Visiting hours in most of Czech monuments are from 9 or 10 a.m. till 5 or 6 p.m. A number of museums, galleries and castles are closed on Mondays, so check ahead. The National Museum is closed on the first Tuesday of the month. The State Jewish Museum is closed on Friday afternoons and on Saturdays.
Shops in Prague are generally open Monday to Friday from 09:00 to 18:00 or later and from 09.00 to noon on Saturday. Banks open from 8 a.m. to 5 or 6 p.m. Monday to Friday. Food stores a re open from 7am and many of them stay open on Saturdays till the evening. There are also some hypermarkets that are open non-stop. Many tourist shops in the centre are open daily till 8 p.m.

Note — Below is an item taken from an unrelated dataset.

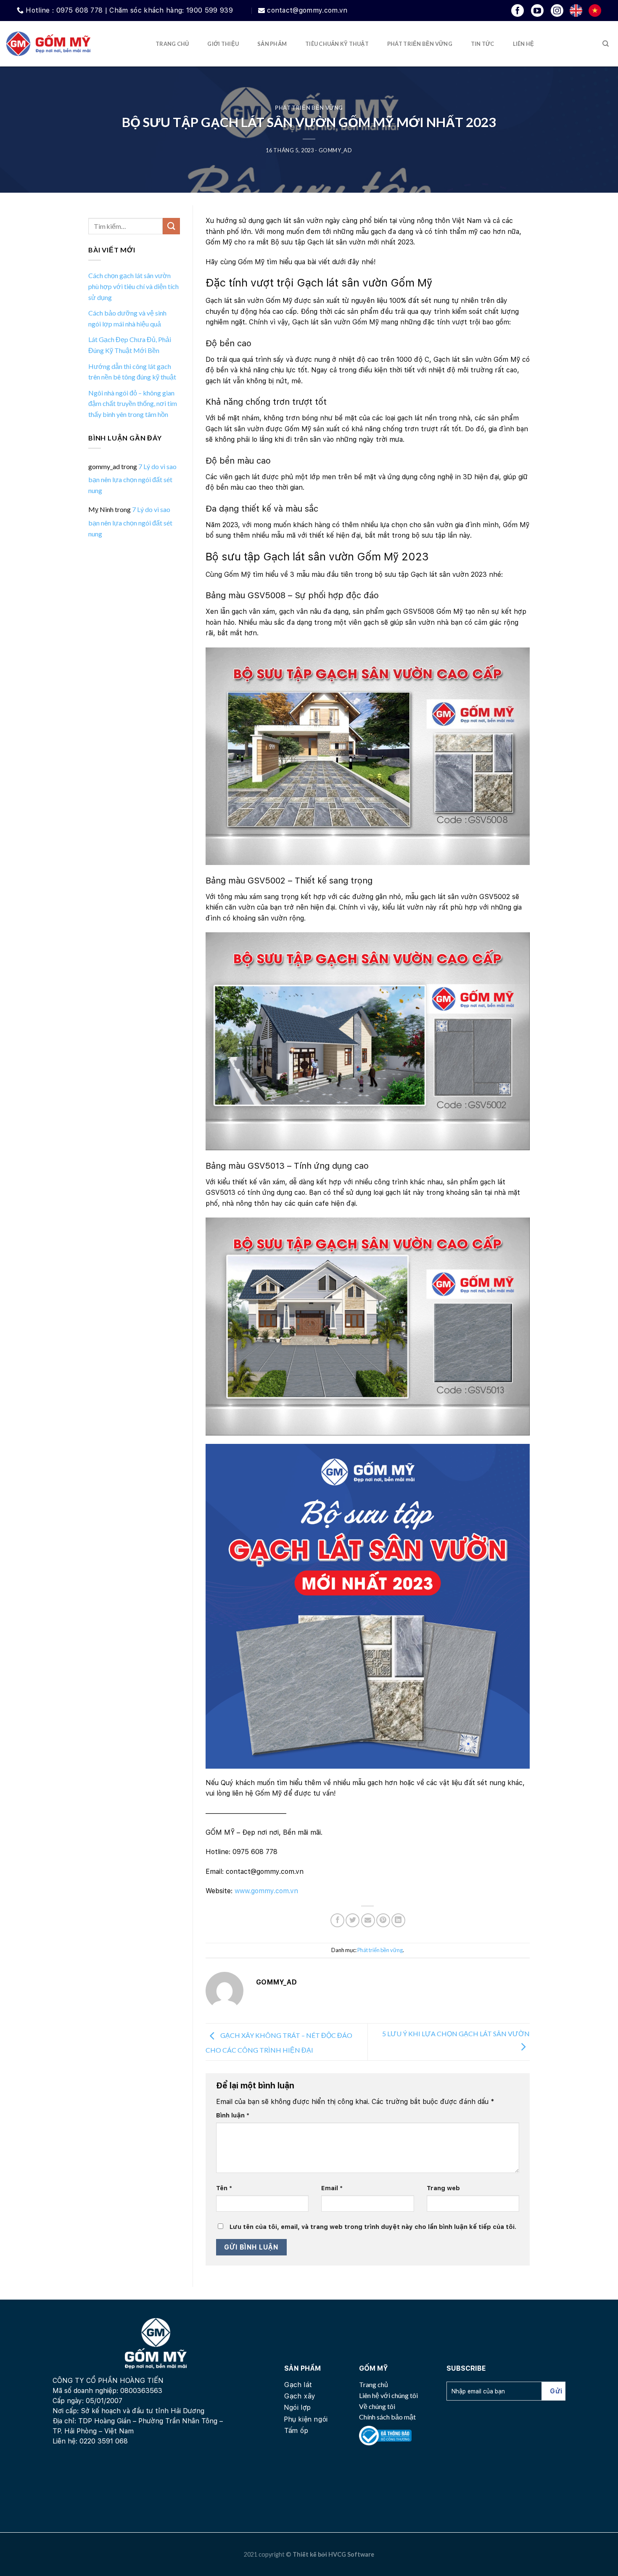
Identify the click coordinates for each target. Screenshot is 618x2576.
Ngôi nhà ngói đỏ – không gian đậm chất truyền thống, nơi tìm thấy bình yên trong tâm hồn (132, 403)
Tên (224, 2187)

Most Czechs are aware that their language is a nightmare for foreigners, but a well-timed word or two might reward you with a smile if not noticeably better service, and -- who knows -- it may open a few cultural doors.
158 - Police (Policie)
155 - Ambulance (Zachranna sluzba)
150 - Fire (Hasici)
Other useful numbers:
1180 - Operator and directory inquires (Czech Republic) - but expect to wait as much as 10 min before your call is actually answered
1181 - Operator and directory inquires (international)
133001 - Telegrams 1 'unit' currently costs 3 CZK
The most convenient way is to buy a phonecard. Cards of various denominations (50,100,200 units can be bought at post offices, newsagents, hotels, kiosks, and some other shops.
Post offices (posta) are generally open between 08.00 and 18.00. The main post office is at Jindrisska 14 in Prague 1, just a few metres from Wenceslas Square is open 24 hours a day although it operates a reduced service during the night.
5.40 CZK - Letters nationally (up to 20 g)
9 CZK - Letters to Europe (by air)
14 CZK - Letters to outside of Europe
Apart from post offices, stamps (znamky) can also be bought at newsagents (noviny, tabak, trafika).